Entre burger et radillat
Car en plus des séances de jeux de société, de la gym douce, des promenades, de la création d’un journal mensuel sur l’actualité de la Marpa, Célia et Babette ont accompagné une mémorable sortie au restaurant McDonald’s de Châteauroux, loin de l’art de vivre à la Berrichonne et du radillat, spécialité locale cuisinée régulièrement par Simone, l’une des résidentes de 94 ans.
Une virée qui fut tellement dépaysante qu’on en parle encore dans les couloirs plusieurs mois après. « Notre problème est maintenant de trouver la meilleure façon d’annoncer que leur engagement se termine, soupire Jean-Yves Temmerman. On espère retrouver des profils aussi adaptés à nos besoins lors du prochain forum du service civique. »
Aux jeunes qui hésitent ou qui doutent de l’intérêt de s’engager, Babette lance dans un sourire : « Il faut foncer car c’est une expérience formidable qu’on ne pourra faire qu’une seule fois dans sa vie. J’ai un gros pincement au cœur mais je sais que je reviendrai leur rendre visite de temps en temps. »
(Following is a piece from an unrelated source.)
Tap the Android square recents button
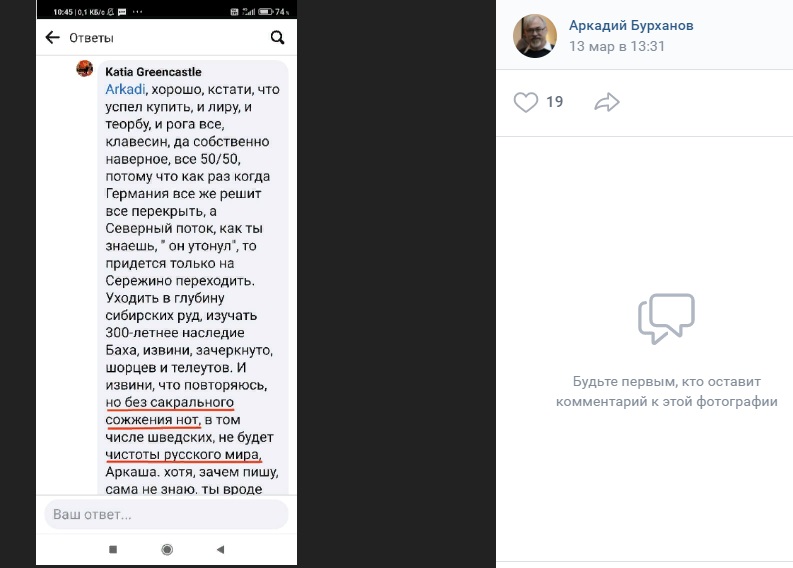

Les Marpa s’engagent aussi
La fédération nationale des Marpa (FNMarpa) a signé une convention le 17 mai 2022 avec l’association nationale pour le déploiement du service civique solidarité seniors afin de promouvoir le dispositif auprès des Marpa. Les objectifs poursuivis par le service civique solidarité sénior autour du renforcement des liens sociaux et intergénérationnels, de la prévention de la dépendance notamment par la lutte contre l’isolement et le développement de la mobilité rejoignent naturellement le projet de la FNMarpa.
En outre, celle-ci souhaite contribuer à ouvrir les jeunes vers de nouvelles opportunités d’emploi vers les métiers du lien, en particulier en milieu rural. Elle s’engage notamment à faciliter l’accueil de jeunes au sein de son réseau en promouvant les bénéfices des missions de services civiques dans les Marpa.